Una inchiesta clamorosa, che sconfessa, d´un colpo e numeri alla mano, la soddisfazione della ministra all´indomani della sottoscrizione del nuovo contratto Istruzione ("Un buon punto di partenza") dimostrando che le retribuzioni percepite dagli insegnanti italiani sono le più basse d´Europa, e non solo. Ma non di piccole frazioni decimali. Quando si dice le più basse, è opportuno aggiungere enormemente più basse.
Ma i numeri sconfessano un altro luogo comune, quello secondo cui i docenti italiani guadagnerebbero meno in quanto il tempo da essi lavorato sarebbe minore degli altri. Considerazione falsa, non solo perché non include nel tempo lavorato quello utilizzato per gli incombenti ed adempimenti accessori, complementari e collegati, dalla correzione degli elaborati alla preparazione delle lezioni alla partecipazione agli organi collegiali, ma anche perché, numeri alla mano, il tempo lavorato dai docenti stranieri non è assolutamente dissimile rispetto a quello utilizzato dagli omologhi italiani. Con buona pace di chi tende a giustificare le diseguaglianze attraverso improponibili ed indimostrati parallelismi.
Lo dicono i numeri, freddissimi come glaciale è il rapporto presentato a Roma dal dipartimento conoscenza del maggior sindacato italiano, la CGIL, di cui ha offerto ieri un attento resoconto il più letto quotidiano, La Repubblica.
Per guadagnare quanto un collega d´Europa un insegnante di infanzia e delle elementari dovrebbe avere – domani - un aumento in busta paga di 455 euro il mese. Un professore delle medie dovrebbe veder crescere lo stipendio di 363 euro, il collega delle superiori di 439 euro. Servirebbero, solo per questo, 6,8 miliardi.
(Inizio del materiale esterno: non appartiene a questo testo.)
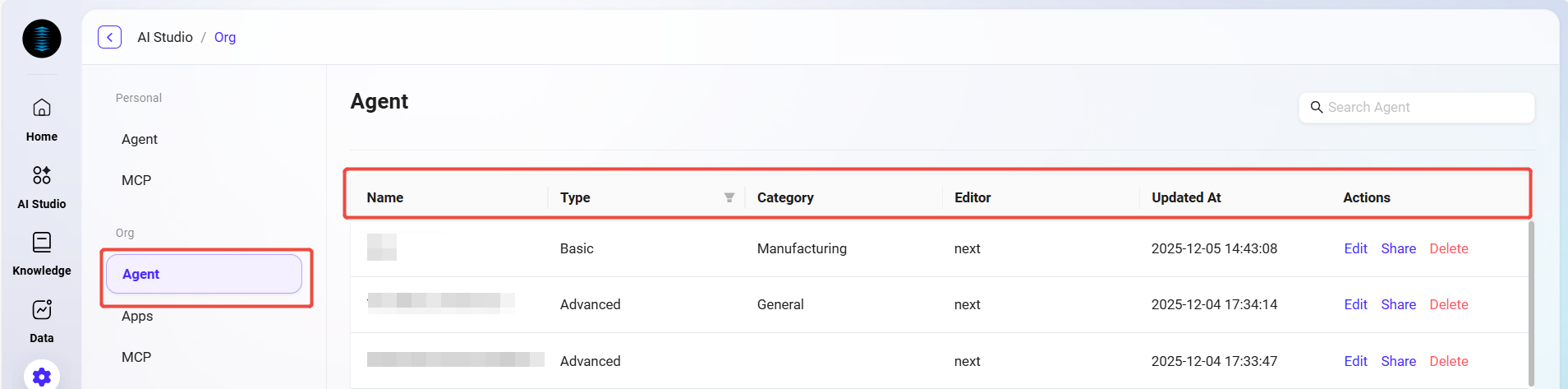1568x389 pixels.
Task: Select MCP under Personal section
Action: [x=136, y=180]
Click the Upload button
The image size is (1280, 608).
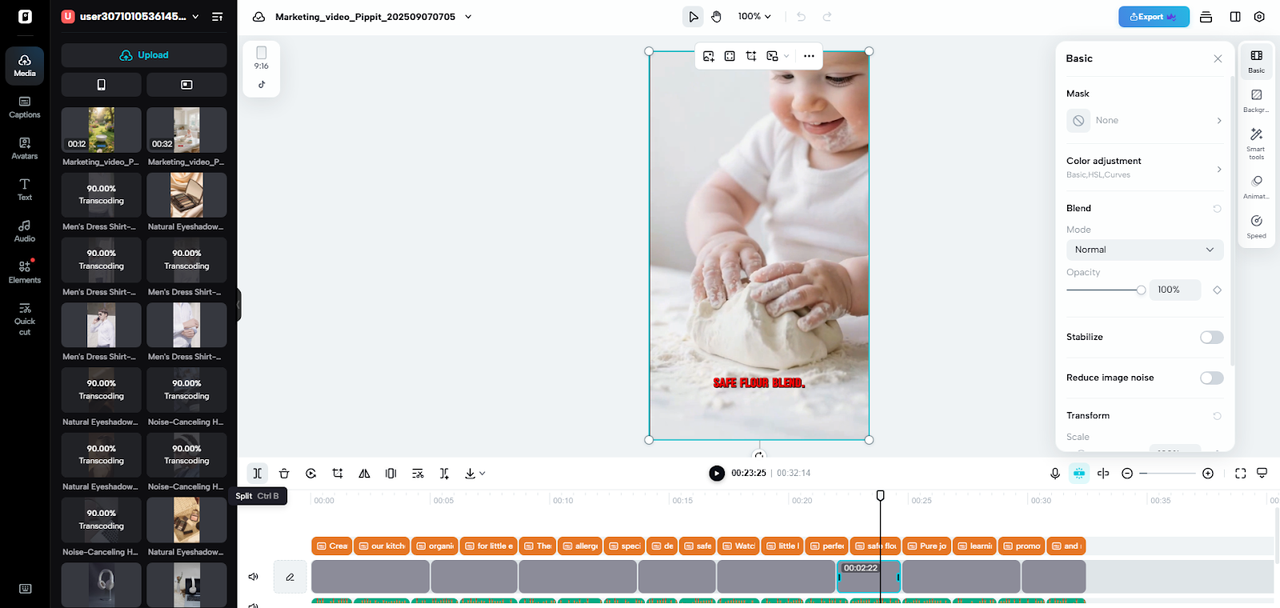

Il dossier presentato dal dipartimento dell´organizzazione sindacale, prevalentemente formato da addetti ai lavori, da docenti, è stato presentato in un convegno significativamente intitolato "La scuola che verrà". Un modo, qualcuno ha rilevato, per marcare la differenza rispetto al presente, e per sottolineare che, per passare ad un sistema virtuoso è necessario rompere ogni filo di continuità con un presente, da quasi tutti giudicato inaccettabile.
Il dossier si apre con una riflessione sul numero degli occupati nel settore scuola, dando atto che "si è transitati da un milione e 128 mila occupati nel 2008 (docenti, dirigenti scolastici, personale amministrativo) a un milione e 13 mila nel 2012 (115 mila persone espulse) per risalire a un milione e 116 mila nella stagione 2016 recuperando nelle ultime quattro stagioni quasi tutte le uscite delle precedenti quattro (il saldo negativo è di 12 mila unità)".
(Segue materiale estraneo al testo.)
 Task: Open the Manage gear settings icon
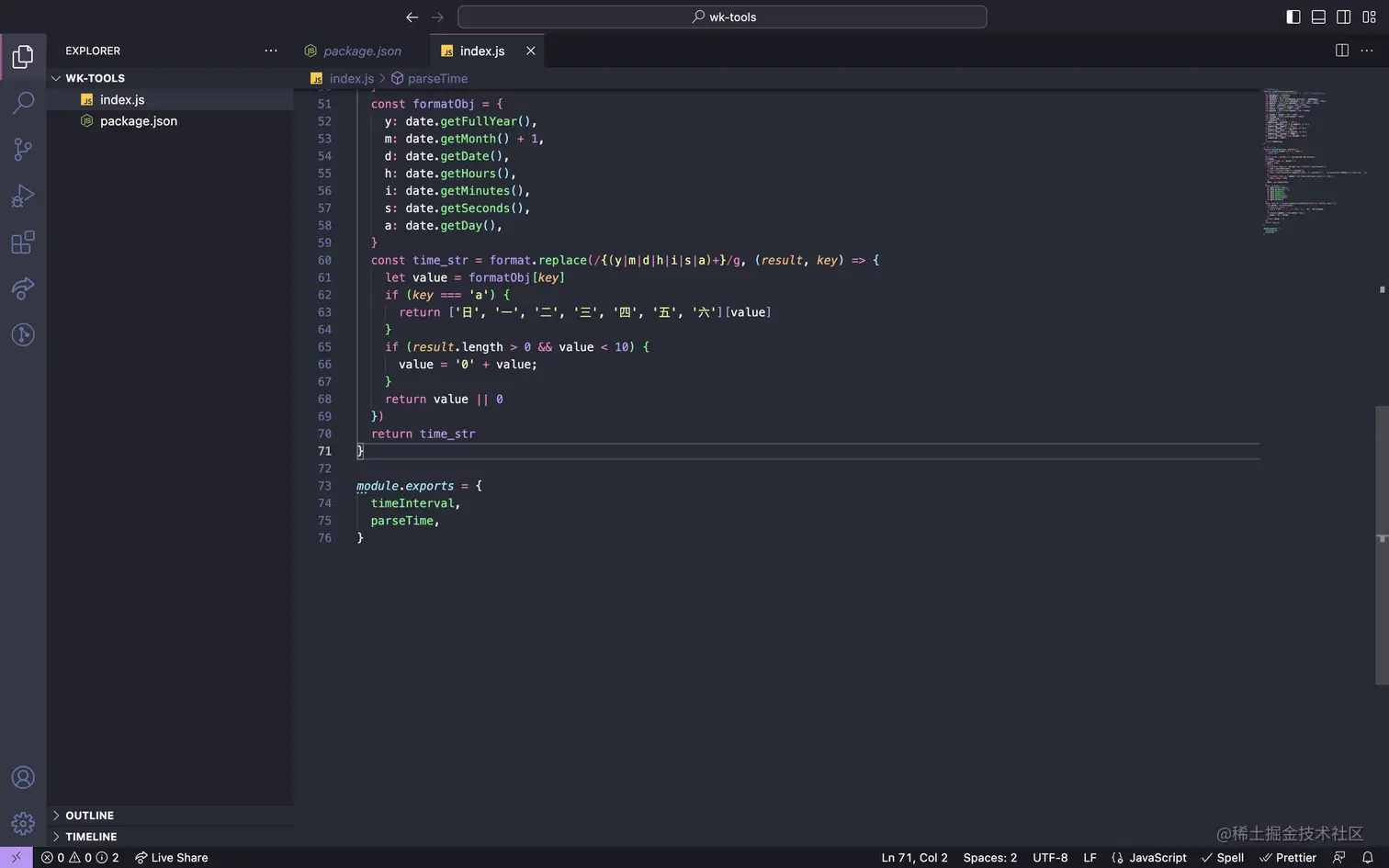pos(23,823)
Ma, inutile nasconderlo, il dato che più è balzato all´attenzione dell´uditorio è stato certamente quello riguardante il trattamento retributivo degli insegnanti e "l´impietoso paragone con il resto dell´Europa avanzata".
Riportiamo:
"Quest´anno, febbraio 2018, è arrivato il rinnovo del contratto della scuola e ha consentito una leggera crescita delle buste paga: 96 euro l´aumento medio per un docente, 84,5 euro per un amministrativo. Sono però le comparazioni successive, queste tratte da "Education at glance" dell´Ocse, a lasciare addosso alla scuola italiana l´idea del disinteresse collettivo. Nei tre blocchi di carriera di un professore di scuola secondaria di primo grado (stipendio iniziale, dopo 15 anni di attività, al massimo dell´anzianità) l´Italia è sotto la media Ocse (i Paesi industrializzati) e sotto la media Ue a 22: nel salario d´ingresso siamo diciannovesimi dietro l´Irlanda (prima nazione è, nettamente, il Lussemburgo, quindi Svizzera e Germania, quinta la Spagna). Nella progressione della carriera ci superano altri dieci Paesi (Giappone e Corea, ma anche Costa Rica e Colombia)".
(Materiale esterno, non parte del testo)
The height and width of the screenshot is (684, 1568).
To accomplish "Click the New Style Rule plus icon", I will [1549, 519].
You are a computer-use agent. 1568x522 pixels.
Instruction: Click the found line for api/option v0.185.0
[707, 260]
Ma non basta: "Il successivo rapporto Ocse, illustrato dalla Flc Cgil, dice ancora che tra il 2010 e il 2015 in Italia – lo abbiamo visto - gli stipendi di un docente (scuola secondaria di primo grado con 15 anni di servizio) sono diminuiti e dice poi che in Francia, Giappone e Belgio hanno conosciuto una perdita meno consistente, mentre in Gran Bretagna, Scozia, Austria, nella Finlandia presa sempre ad esempio scolastico, ovviamente in Grecia sono decresciuti maggiormente. Ci sono nazioni che hanno continuato a investire, anche durante la crisi economica, sulla loro classe docente: in Ungheria (straordinariamente), quindi in Israele, Turchia, Portogallo, Germania, in Corea, Danimarca, Norvegia e Spagna.
In Italia un docente di scuola primaria con 15 anni di servizio guadagna un terzo esatto in meno di un laureato in altro settore.
Un professore delle medie inferiori guadagna il 72 per cento, uno delle superiori il 76 per cento. In Germania il rapporto è uno a uno, in Spagna il livello medio delle retribuzioni scolastiche è lievemente superiore alla media degli altri laureati. Per arrivare agli stipendi Ue (a 22 Paesi) un docente d´infanzia ed elementari di una scuola italiana dovrebbe conoscere un aumento di 455 euro (il 20,5 per cento in più), un professore di medie dovrebbe veder crescere la busta paga di 363 euro (più 14,9 per cento) e uno delle superiori di 439 euro (più 17,6 per cento). Servirebbero, solo per questo, 6,8 miliardi (la Buona scuola, tra il 2015 e il 2017, ne ha investiti quattro)".